Effects of Drug Solubility, Drug Loading, and Polymer Molecular Weight on Drug Release from Polyox® Tablets

Abstract

This study investigated the effects of polymer molecular weight, drug solubility, addition of a water-soluble excipient, and drug loading on zero-order release kinetics and elucidated the release mechanism of a drug from directly compressed tablets. Directly compressed tablets consisting of polyethylene oxides (PEO) (MW - 0.9, 2.0 and 4.0 × 10⁶) and drugs (solubility ranging from 290 to 25,000 mg/l) were formulated with or without a water-soluble excipient (lactose).

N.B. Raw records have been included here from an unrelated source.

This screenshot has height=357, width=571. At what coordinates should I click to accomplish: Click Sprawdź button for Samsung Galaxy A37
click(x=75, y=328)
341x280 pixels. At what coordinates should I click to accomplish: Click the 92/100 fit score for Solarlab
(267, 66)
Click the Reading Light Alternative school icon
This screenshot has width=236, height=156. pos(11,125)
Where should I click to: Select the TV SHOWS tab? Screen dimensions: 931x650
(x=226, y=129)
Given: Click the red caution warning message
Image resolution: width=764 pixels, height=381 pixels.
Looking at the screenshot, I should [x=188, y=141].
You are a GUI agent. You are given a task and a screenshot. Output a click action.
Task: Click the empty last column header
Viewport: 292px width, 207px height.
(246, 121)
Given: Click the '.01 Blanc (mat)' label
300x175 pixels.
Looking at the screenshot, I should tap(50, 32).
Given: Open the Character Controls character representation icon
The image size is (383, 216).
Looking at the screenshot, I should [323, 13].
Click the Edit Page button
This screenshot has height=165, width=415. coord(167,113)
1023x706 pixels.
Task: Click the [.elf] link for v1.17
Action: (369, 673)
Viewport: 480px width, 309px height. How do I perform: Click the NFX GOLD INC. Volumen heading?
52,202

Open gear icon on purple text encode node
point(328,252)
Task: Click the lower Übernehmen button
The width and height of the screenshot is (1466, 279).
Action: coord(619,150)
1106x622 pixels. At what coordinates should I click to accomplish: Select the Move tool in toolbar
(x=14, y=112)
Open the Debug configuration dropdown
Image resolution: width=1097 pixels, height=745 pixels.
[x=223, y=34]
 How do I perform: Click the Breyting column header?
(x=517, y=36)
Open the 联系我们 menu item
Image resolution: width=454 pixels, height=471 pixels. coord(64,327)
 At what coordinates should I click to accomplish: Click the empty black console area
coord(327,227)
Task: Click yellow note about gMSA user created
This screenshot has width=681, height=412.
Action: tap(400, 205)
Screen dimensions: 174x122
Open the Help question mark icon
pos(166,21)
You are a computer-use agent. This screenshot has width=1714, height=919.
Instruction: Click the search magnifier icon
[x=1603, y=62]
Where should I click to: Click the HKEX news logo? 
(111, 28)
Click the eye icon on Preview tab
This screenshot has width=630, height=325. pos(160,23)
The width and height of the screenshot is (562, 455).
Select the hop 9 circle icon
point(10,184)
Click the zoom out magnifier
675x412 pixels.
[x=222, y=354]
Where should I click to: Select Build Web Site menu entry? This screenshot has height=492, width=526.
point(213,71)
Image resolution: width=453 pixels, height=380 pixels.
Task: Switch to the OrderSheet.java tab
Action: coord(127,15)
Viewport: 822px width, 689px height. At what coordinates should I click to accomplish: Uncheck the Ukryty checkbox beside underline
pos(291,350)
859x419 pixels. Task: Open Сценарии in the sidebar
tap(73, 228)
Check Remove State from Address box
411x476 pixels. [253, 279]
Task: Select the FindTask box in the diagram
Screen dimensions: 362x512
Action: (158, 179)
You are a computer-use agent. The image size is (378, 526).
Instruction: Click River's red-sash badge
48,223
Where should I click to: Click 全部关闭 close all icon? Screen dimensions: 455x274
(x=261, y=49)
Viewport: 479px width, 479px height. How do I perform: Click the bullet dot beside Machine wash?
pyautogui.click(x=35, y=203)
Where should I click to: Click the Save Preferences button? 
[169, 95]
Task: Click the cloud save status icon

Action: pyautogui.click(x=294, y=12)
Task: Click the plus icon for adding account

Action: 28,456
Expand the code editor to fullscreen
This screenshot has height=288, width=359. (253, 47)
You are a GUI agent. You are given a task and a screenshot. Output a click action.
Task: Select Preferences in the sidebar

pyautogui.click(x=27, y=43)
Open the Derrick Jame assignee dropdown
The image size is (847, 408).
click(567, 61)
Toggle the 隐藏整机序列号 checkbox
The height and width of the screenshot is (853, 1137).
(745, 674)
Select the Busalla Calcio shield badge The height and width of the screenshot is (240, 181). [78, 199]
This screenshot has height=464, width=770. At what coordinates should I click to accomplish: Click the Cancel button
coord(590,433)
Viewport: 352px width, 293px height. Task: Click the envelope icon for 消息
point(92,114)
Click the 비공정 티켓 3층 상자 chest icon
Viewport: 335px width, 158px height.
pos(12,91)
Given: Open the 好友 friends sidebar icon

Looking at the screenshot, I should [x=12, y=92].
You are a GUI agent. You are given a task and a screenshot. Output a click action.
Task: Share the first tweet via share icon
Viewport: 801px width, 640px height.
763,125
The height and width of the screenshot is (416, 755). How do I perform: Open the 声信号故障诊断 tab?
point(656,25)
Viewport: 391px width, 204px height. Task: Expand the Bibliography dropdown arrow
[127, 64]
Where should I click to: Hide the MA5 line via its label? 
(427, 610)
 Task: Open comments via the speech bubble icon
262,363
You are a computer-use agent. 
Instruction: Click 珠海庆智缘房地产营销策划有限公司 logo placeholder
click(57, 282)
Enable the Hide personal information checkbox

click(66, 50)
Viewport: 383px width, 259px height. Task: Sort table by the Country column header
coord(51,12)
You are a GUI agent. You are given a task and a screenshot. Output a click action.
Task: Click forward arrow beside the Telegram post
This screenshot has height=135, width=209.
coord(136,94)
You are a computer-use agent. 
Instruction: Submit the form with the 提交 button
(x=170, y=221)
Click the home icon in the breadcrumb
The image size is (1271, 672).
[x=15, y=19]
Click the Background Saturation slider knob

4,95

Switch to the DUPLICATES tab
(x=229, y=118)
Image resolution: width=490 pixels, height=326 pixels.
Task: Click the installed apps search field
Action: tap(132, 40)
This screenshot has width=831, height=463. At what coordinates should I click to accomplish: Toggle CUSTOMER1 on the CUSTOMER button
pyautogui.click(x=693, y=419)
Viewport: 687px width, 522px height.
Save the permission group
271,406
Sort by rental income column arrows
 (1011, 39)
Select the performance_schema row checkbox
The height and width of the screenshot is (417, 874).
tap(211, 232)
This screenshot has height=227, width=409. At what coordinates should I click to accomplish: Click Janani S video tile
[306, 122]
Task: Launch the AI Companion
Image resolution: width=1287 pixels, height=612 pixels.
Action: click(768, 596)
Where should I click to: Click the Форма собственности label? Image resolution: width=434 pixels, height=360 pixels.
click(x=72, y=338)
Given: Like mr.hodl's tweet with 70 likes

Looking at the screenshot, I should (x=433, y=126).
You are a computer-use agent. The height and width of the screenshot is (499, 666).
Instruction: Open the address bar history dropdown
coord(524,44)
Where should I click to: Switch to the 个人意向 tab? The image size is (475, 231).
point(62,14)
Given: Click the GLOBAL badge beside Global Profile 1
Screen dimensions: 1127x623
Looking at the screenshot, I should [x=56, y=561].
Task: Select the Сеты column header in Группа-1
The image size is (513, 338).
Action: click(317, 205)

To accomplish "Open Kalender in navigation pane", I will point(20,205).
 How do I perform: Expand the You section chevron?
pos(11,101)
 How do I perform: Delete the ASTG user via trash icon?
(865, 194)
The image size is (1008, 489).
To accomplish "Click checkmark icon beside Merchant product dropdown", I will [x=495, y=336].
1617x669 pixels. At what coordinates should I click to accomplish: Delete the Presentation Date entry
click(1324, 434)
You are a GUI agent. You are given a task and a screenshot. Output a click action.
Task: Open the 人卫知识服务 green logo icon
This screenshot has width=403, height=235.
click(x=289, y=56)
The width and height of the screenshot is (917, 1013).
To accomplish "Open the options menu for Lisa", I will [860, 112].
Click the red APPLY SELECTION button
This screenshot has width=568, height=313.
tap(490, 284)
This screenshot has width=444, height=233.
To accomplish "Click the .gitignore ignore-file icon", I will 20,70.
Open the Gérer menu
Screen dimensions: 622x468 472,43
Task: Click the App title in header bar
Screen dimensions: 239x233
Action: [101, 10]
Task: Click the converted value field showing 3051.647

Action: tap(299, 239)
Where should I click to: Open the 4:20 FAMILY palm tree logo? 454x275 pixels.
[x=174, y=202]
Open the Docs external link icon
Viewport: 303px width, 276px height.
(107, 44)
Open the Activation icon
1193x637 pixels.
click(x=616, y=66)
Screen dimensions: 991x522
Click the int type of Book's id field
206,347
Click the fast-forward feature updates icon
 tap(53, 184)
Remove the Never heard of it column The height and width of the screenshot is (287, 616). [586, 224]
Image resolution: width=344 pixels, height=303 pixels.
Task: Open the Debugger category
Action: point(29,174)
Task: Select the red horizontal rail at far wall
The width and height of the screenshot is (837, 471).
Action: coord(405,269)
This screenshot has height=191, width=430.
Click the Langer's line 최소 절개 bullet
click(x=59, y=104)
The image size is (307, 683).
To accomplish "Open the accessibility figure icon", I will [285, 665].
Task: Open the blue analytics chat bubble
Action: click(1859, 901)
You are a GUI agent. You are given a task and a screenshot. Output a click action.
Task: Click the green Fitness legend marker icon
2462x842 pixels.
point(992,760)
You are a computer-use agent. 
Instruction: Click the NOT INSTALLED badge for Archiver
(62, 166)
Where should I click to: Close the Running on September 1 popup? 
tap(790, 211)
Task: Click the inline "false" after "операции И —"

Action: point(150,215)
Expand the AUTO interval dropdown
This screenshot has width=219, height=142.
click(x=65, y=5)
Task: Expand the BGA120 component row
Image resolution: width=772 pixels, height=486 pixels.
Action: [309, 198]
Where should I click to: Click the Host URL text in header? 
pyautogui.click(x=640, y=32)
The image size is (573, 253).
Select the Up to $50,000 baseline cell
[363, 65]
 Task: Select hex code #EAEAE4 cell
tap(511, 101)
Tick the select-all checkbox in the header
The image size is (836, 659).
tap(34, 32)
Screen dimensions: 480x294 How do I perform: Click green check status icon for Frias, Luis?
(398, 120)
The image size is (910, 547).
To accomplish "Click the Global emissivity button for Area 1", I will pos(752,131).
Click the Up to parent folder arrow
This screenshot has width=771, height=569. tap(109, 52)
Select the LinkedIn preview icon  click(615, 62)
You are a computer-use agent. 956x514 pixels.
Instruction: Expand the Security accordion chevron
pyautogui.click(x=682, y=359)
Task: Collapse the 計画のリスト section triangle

For PEO tablets (MW = 0.9 × 10⁶), drug release is primarily swelling/erosion controlled for drugs for which solubility is below 1%, resulting in zero-order release kinetics. For PEO tablets (MW = 4.0 × 10⁶), drug release is controlled at a zero-order rate by the dissolution rate of the drug at high loading (39%). At low loading (20%), drug diffusion through the swollen gel layer becomes the governing release mechanism. For a highly water-soluble drug (e.g., diclofenac Na), drug diffusion is the controlling mechanism regardless of the molecular weight of the PEOs. Zero-order release kinetics can be achieved with PEO tablets (MW = 0.9 × 10⁶) for drugs for which solubility is below 1%. PEO tablets (MW = 2.0 × 10⁶) provided zero-order release for poorly water-soluble drugs (below 0.2%) at 39% drug loading. It is possible to attain zero-order release kinetics with PEO tablets (MW = 4.0 × 10⁶) using a drug which has a solubility of less than 0.1%.